France has experienced a record surge in antisemitic incidents since Oct. 7, when Hamas launched the war with its massacre across southern Israel.

French Foreign Minister Stéphane Séjourné reiterated that the Israeli delegation “is welcome in France” for the Paris Olympics during his visit to Brussels on Monday, the French-language newspaper Le Monde reported. He called Portes’ remarks “irresponsible and dangerous,” and added that France “will ensure the security of the [Israeli] delegation.”

Paris Police Chief Laurent Nuñez said 30,000 to 45,000 police personnel will be working daily to ensure safety at Olympic sites and fan zones in Paris.
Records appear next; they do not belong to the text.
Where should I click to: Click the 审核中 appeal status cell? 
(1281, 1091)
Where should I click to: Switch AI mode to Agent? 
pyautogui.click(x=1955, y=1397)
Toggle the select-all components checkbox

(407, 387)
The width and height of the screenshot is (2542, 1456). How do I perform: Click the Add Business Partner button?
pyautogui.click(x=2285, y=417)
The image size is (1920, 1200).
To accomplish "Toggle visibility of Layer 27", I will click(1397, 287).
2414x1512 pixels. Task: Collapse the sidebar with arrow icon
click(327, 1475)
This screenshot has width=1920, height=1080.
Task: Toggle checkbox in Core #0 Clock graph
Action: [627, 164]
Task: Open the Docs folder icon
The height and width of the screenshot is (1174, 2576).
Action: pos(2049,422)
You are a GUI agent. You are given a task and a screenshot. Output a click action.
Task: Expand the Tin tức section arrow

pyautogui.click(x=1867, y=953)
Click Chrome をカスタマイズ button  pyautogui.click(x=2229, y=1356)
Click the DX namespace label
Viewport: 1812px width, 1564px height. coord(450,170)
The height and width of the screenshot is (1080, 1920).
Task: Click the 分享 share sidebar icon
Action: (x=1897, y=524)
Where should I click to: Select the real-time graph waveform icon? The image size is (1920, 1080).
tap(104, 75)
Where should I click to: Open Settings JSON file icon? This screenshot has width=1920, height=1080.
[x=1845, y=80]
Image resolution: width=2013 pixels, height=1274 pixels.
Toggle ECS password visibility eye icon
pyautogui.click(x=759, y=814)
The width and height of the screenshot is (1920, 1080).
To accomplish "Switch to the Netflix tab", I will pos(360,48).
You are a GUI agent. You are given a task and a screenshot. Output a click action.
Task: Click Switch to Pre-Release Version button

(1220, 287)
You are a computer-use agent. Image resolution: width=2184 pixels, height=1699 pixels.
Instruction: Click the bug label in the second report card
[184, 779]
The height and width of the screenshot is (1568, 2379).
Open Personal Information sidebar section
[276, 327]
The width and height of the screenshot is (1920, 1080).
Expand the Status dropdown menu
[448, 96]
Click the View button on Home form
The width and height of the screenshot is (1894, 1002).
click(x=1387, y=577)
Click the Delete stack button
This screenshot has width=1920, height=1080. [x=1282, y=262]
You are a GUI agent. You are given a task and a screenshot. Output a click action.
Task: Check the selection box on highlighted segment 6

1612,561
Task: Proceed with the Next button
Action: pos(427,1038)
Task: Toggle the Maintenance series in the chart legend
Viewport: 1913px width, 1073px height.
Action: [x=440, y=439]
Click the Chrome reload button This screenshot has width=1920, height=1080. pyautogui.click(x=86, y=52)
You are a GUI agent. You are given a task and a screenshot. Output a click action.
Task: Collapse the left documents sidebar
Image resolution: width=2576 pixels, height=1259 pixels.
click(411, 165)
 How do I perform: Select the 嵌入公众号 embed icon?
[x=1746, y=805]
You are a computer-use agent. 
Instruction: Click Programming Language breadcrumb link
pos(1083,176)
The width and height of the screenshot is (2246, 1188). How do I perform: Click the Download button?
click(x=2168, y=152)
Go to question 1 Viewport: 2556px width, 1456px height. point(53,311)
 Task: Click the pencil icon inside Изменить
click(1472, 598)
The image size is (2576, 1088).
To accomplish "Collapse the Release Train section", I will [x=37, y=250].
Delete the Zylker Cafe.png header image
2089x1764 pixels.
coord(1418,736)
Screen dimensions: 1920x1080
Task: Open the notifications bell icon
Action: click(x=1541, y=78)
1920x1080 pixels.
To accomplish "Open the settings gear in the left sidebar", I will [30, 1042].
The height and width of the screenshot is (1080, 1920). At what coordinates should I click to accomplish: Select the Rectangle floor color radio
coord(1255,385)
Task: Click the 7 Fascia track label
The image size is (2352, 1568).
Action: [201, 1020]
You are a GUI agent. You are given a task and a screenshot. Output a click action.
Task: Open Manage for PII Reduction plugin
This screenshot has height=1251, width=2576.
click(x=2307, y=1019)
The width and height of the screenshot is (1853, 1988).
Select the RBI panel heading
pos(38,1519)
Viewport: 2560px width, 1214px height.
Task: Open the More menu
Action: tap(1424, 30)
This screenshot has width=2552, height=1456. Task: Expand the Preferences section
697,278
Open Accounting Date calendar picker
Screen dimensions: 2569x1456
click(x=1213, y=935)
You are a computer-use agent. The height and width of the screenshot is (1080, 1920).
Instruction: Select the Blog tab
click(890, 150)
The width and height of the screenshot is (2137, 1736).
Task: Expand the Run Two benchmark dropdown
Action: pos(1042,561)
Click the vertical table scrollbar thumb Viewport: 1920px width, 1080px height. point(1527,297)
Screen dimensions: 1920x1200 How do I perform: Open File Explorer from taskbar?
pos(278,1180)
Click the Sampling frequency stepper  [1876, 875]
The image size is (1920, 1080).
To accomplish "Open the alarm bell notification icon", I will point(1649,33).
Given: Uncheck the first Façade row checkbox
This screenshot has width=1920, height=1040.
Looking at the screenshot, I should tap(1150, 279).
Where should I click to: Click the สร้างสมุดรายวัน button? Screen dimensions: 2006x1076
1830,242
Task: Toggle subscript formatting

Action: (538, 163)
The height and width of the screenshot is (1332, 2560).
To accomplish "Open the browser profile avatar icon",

It was previously reported that Israel doubled its security budget for this year’s Games, which will be Israel’s 18th appearance in the Olympics. Israeli Culture and Sports Minister Miki Zohar told The Telegraph that the Israeli Olympic delegation this year, which is the second-largest Israeli delegation in Olympics history, has received threats but he did not go into detail. He added that delegation members will receive security details from Israel’s Shin Bet security agency but not everyone will have their own bodyguards.

“We try our best to make sure the athletes feel free but also safe and not afraid. We don’t want them to notice the security guards too much. We want them to feel confident so they can do their job,” he explained to the publication.

There have been calls to ban Israel from the Paris Olympics because of the Israel-Hamas war, but Thomas Bach, president of the International Olympic Committee (IOC), said in March there is no doubt that Israel will participate in the Paris Olympics.

The 2024 Olympic Games will take place from July 26-Aug. 11.